### Job 1
From the passage below on Obama at Harvard Law School, output the text between "Professor Charles Ogletree" and "in law school.", inclusive.
### Job 2
Using the passage below on Obama at Harvard Law School, answer these questions:
(a) At what time was Obama's meeting with Tribe listed in Tribe's calendar for March 31, 1989?
(b) What work did Obama do in Chicago before coming to Harvard?
(c) How many years after Romney earned his joint degree did Obama arrive on the law school campus?

==== Selected passage

From now until November, President Obama and GOP presidential candidate Mitt Romney will emphasize their differences. But the two men’s lives actually coincide in a striking number of ways. In this installment of NPR’s “Parallel Lives” series, a look at Obama’s time at their shared alma mater.

Harvard professor Laurence Tribe is a sort of legal rock star, particularly among liberals. First-year law students he has never met don’t just show up at his door saying, “I want to work for you.” At least they didn’t until March 31, 1989.

Tribe recently retrieved his daily calendar from that year and pointed to the entry for the last day in March. Just above reminders for “Haircut?” and “Write US Atty,” it says, “11 am: Barack Obama (1L),” indicating that this was a first-year law student.

“And then it has a phone number, which I guess is his dorm room,” Tribe pointed out, “and there’s an exclamation point next to it.”

That was to remind Tribe how impressed he was by this skinny kid in jeans, a sweatshirt and an afro.

Obama’s Harvard Law School education set him on a path to national prominence. And although likely Republican presidential nominee Mitt Romney sometimes attacks Obama for having “spent too much time at Harvard,” the school is one thing the men have in common.

Obama arrived on the law school campus 20 years after Romney earned a joint degree from the law school and the business school.

Like Romney, Obama was older than the typical student. While Romney spent time as a Mormon missionary in France before Harvard, Obama worked as a community organizer in Chicago. When Obama arrived on campus, Tribe says it was clear that “he wanted to make a difference. He wanted to learn how the system worked.”

Finding Common Ground

Their first conversation lasted hours, and Obama went on to work for Tribe on articles and books, including one called Abortion: The Clash of Absolutes.

Tribe recalls that his research assistant tried to find a way out of deeply entrenched lines of the abortion debate, focusing instead on education and access to birth control. “It’s as though he was looking not just for a point in the middle of a spectrum, but for a line that was perpendicular, so that one could get outside the tragic choice.”

The two have remained close, with Tribe serving as a mentor and informal adviser to the president over the years.

Professor Charles Ogletree plays a similar role in Obama’s life. In 1989, Ogletree taught a non-credit Saturday course to give first-year students a basic set of skills in law school.

========
==== Record excerpts

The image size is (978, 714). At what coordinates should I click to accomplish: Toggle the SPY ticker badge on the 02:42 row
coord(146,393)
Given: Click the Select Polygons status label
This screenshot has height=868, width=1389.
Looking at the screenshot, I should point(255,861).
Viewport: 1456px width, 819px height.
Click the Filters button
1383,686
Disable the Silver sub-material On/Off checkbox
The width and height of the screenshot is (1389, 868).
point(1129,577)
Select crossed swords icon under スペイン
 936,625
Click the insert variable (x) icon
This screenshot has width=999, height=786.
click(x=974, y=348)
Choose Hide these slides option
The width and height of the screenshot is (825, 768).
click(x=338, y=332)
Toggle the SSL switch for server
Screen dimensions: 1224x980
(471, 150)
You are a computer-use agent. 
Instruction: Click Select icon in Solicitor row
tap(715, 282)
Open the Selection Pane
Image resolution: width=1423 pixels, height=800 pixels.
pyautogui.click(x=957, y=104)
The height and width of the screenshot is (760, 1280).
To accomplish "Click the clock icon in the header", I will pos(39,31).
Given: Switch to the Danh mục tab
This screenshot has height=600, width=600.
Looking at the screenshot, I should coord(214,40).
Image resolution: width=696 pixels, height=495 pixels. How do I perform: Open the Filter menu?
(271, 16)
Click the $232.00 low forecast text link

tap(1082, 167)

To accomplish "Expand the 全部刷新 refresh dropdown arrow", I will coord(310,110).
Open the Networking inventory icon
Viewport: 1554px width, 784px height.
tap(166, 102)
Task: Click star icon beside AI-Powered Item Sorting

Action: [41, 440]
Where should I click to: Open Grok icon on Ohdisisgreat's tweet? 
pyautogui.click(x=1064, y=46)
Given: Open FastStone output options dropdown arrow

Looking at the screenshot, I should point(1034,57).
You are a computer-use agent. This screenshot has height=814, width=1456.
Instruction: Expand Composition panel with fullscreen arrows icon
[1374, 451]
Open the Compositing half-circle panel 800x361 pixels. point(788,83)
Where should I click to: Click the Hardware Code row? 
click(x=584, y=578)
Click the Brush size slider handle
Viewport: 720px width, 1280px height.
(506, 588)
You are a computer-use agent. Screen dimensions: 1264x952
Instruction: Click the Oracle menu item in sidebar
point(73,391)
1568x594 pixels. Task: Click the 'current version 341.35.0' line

========

### Complete response 1
Professor Charles Ogletree plays a similar role in Obama’s life. In 1989, Ogletree taught a non-credit Saturday course to give first-year students a basic set of skills in law school.

### Complete response 2
(a) 11 am
(b) He worked as a community organizer.
(c) 20 years